Plus de 90 % de tweets anti-islamophobie
Sur les vingt tweets mentionnant le hashtag « #IslamHorsdEurope » les plus partagés, tous sont hostiles à celui-ci. Deux des trois les plus retweetés rappellent que certaines victimes de l’attentat étaient musulmanes. Mais comme le souligne Nicolas Vanderbiest, « sur Twitter, il est impossible de lutter contre un hashtag sans le faire monter » dans le classement des sujets de conversations.
Les tweets reprenant le terme « IslamHorsdEurope » étaient à l’immense majorité hostile au discours islamophobe. | ReputatioLab
Le réseau social utilise des algorithmes au fonctionnement secret pour établir les trending topics. Plus encore que le nombre de tweets, qui n’est pas pris un compte s’il est élevé mais stable, c’est la variation du niveau de mention, l’étendue géographique et le nombre des utilisateurs qui en parlent, et enfin le relais de comptes influents qui sont les principaux facteurs de mise en avant des hashtags, explique l’auteur de l’étude.
En tout, le samedi 15 juillet, faute d’autre sujet de conversation important, il s’en est suffi de 3 000 tweets pour que « #IslamHorsdEurope » devienne le sujet numéro 1 à 23 heures.
Les limites de Twitter
Il faut donc prendre la visibilité de ce hashtag avec précaution. D’une part, il faut se garder d’y voir une photographie de la pensée en France, avertit Nicolas Vanderbiest :
« Twitter ne représente pas la France, d’autant que l’électeur du Front national est plutôt dans les campagnes. Par ailleurs, comme on le voit avec les sondages, qui doivent chaque fois être redressés, on sait qu’il y a des écarts entre ce que les gens pensent et ce qu’ils déclarent. Ces 8 % représentent seulement ceux qui s’annoncent antimusulmans. »
D’autre part, partage ne signifie pas adhésion, et le sujet de conversation le plus discuté ce 15 juillet au soir était loin de révéler l’explosion de la parole islamophobe. Sur 36 410 mentions recensées de « #IslamHorsdEurope », 92 % des utilisateurs appartenaient au contraire à des sphères anti-islamophobie.

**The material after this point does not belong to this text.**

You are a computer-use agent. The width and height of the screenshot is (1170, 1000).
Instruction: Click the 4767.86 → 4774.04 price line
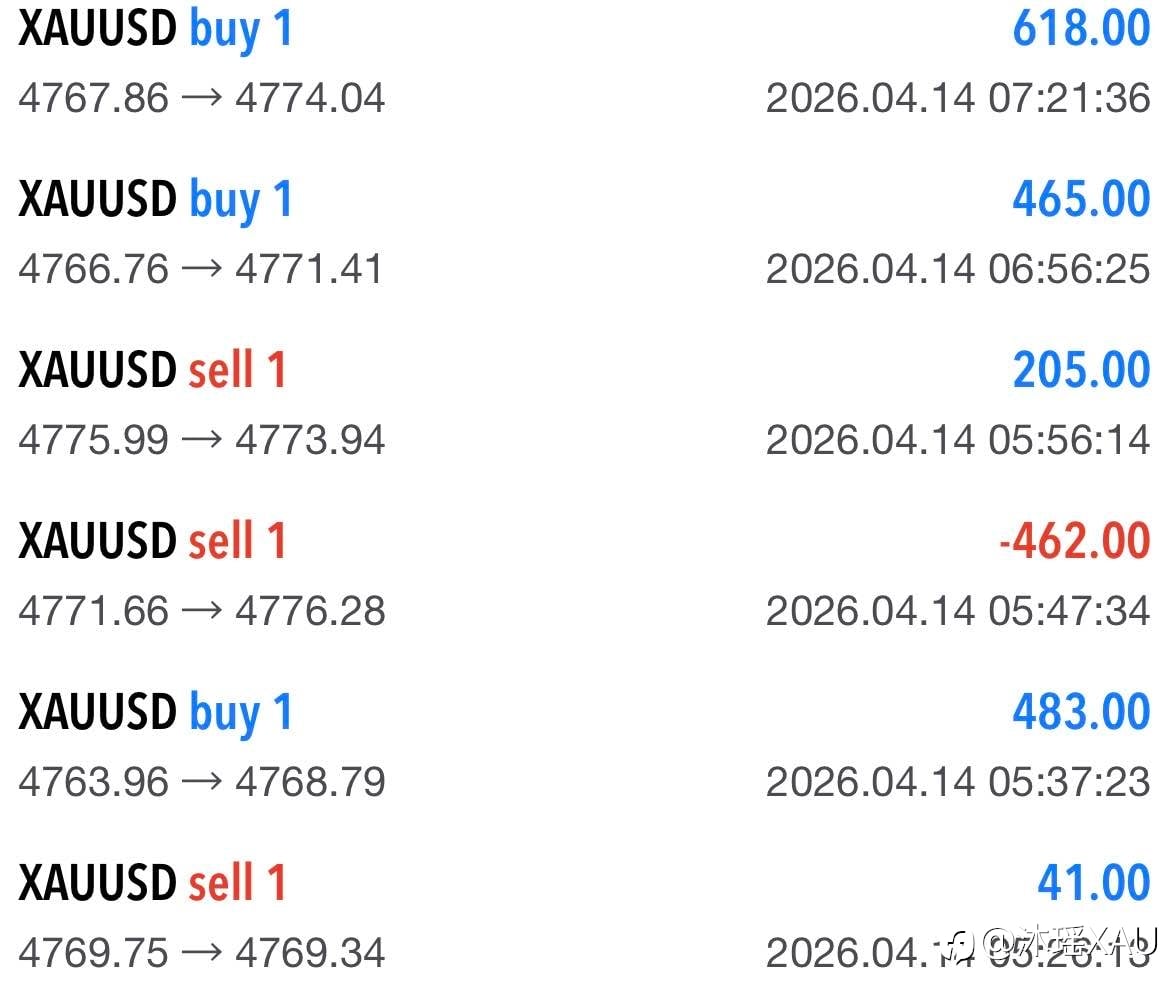click(201, 98)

L’étude des interactions sur le réseau social révèle d’ailleurs que le compte le plus influent dans la diffusion du hashtag n’appartient pas à la sphère d’extrême droite (en bleue sur le schéma), mais au journaliste de Clique TV, Mouloud Achour, dont le message a été retweeté plus de 5 000 fois.
Carte des interactions autour du mot-clé IslamHorsDEurope : l’extrême-droite, en bas à droite en bleue, est isolée et minoritaire. | ReputatioLab
En utilisant des trucs aussi débiles que #IslamHorsDEurope vous servez la cause des assassins. Ils veulent diviser, vous les aidez.